That clay imagery, right at the start, that's gold!
"From what you are / from what we did," rhythmic flare, and a good follow up from previous lines.
"You ruined everything for me," is a good break. It's breaking up the backstory at the same time as breaking up the rhythmic structure. Again, super fly.
"Couldn't you tell I was calling out for help?" I sure couldn't tell, mr. Narrator, sir.
Narrator needs lady friend so she can be happy? very confused.
Maybe instead of, "and yes," you just say, "Yes / I should know."
Instead of, "That cheating is bad," maybe just "Cheating is bad," cause that would flow rhythmically into the next line well.
I enjoyed the way you said, "Cheating / is / not / okay."
This narrator be petty, and you show that well!
Now, I'm usually against curse words, but I loved its spared use in this poem.
Overall, the greatest strength is the use of line breaks.
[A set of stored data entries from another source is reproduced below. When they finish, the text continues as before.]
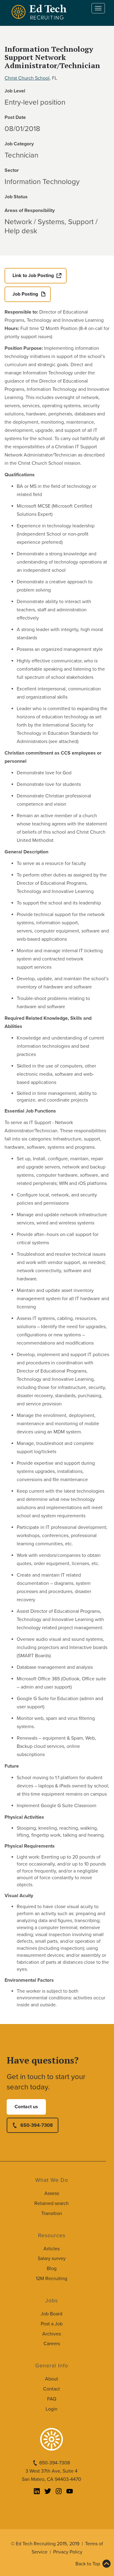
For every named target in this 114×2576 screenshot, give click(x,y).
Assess (51, 2193)
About (51, 2379)
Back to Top (87, 2564)
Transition (51, 2213)
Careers (51, 2344)
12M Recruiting (51, 2279)
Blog (52, 2268)
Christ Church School (27, 78)
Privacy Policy (67, 2552)
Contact (51, 2389)
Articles (51, 2249)
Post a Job (52, 2324)
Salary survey (52, 2258)
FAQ (51, 2399)
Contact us (26, 2107)
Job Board (51, 2314)
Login (51, 2409)
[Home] (40, 12)
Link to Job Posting (33, 276)
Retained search (51, 2203)
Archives (51, 2334)
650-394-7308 (36, 2125)
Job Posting (25, 294)
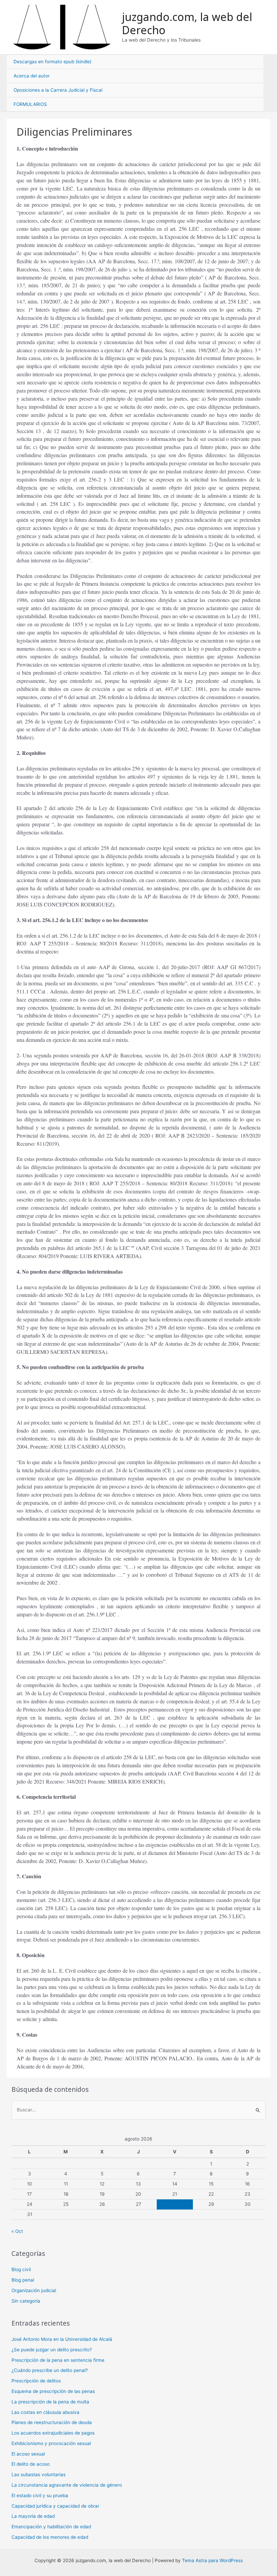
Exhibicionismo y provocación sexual (51, 2443)
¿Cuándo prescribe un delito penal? (49, 2370)
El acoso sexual (28, 2454)
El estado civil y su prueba (39, 2495)
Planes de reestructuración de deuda (51, 2422)
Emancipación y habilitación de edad (51, 2526)
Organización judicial (33, 2290)
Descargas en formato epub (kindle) (53, 61)
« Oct (17, 2231)
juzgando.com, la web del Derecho (187, 23)
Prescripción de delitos (36, 2380)
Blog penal (22, 2280)
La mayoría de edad (33, 2516)
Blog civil (21, 2269)
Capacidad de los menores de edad (49, 2537)
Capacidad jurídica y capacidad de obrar (55, 2506)
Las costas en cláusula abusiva (45, 2412)
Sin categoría (25, 2301)
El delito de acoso (30, 2464)
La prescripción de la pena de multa (50, 2401)
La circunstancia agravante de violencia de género (66, 2485)
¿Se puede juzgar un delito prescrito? (51, 2349)
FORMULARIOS (30, 104)
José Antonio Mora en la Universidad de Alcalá (61, 2339)
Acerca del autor (32, 76)
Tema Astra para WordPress (212, 2560)
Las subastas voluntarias (38, 2474)
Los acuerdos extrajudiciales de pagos (53, 2433)
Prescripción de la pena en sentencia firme (57, 2360)
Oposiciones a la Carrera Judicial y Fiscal (58, 90)
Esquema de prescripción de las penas (53, 2391)
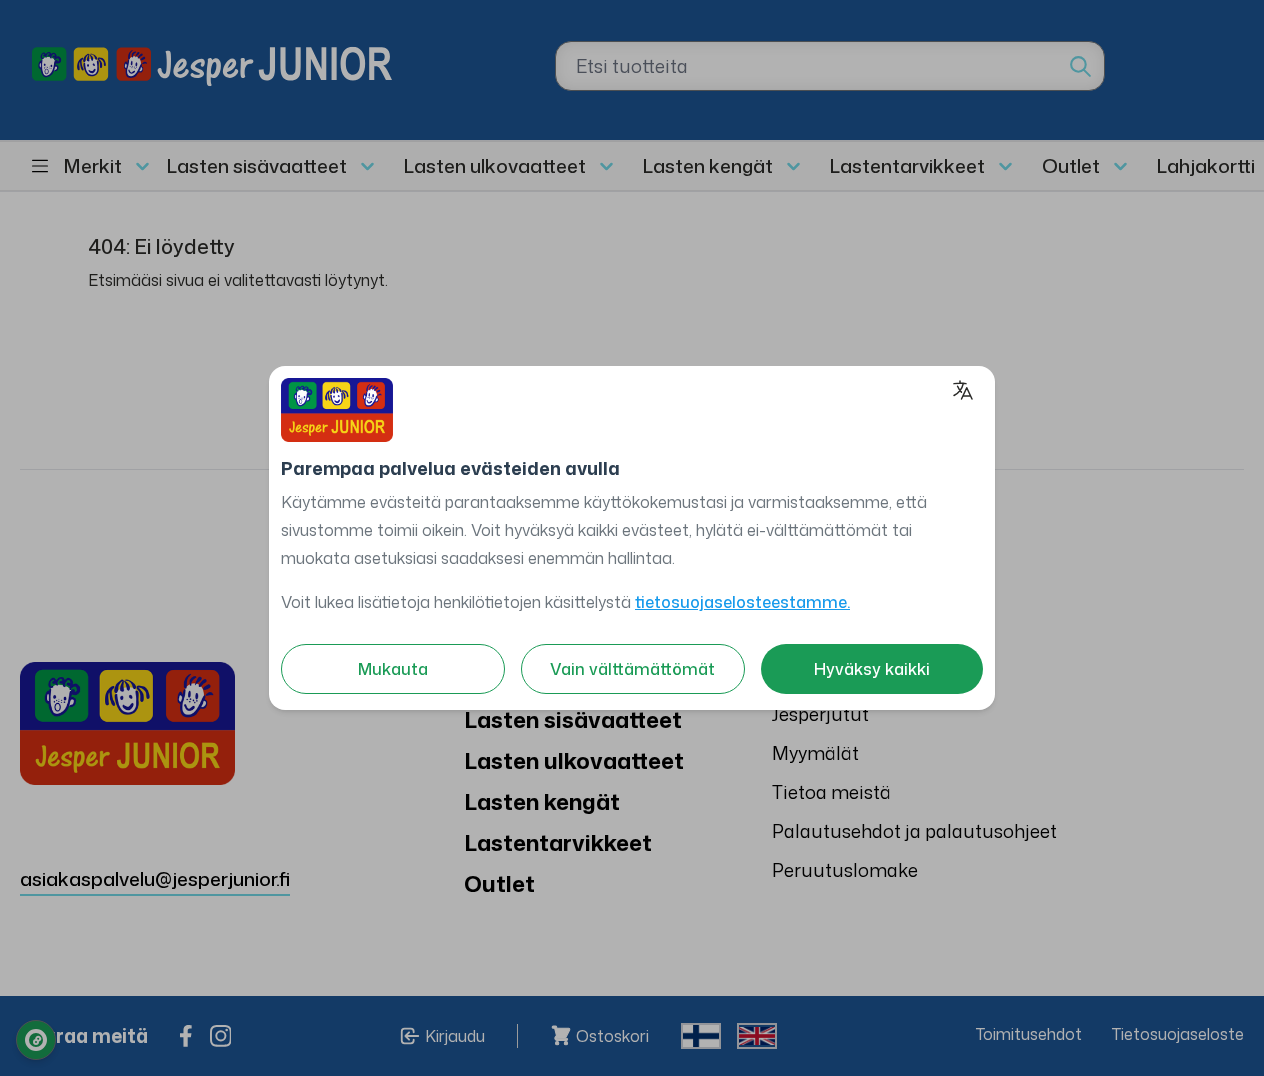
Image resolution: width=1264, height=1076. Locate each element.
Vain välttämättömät (632, 669)
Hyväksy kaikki (872, 669)
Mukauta (393, 669)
I completely get what you're trying to say. Some say clarity is bad, I say, "Why'd the artist write something people don't understand." That is to say, I like clarity. Greatest weakness, outside of lack of punctuation, and it's not really a weakness, but I would like to see some more imagery. That said, I'd have no idea where I'd put it, so I'll just move on.
Rating: 9/10. I liked a lot of things about this poem, but lack of punctuation, and not every poem needs a lot of deep meaning, but I can't rate it above guys like poe, and frost. I would, however, gladly group this work with theirs. So... yeah! Good job!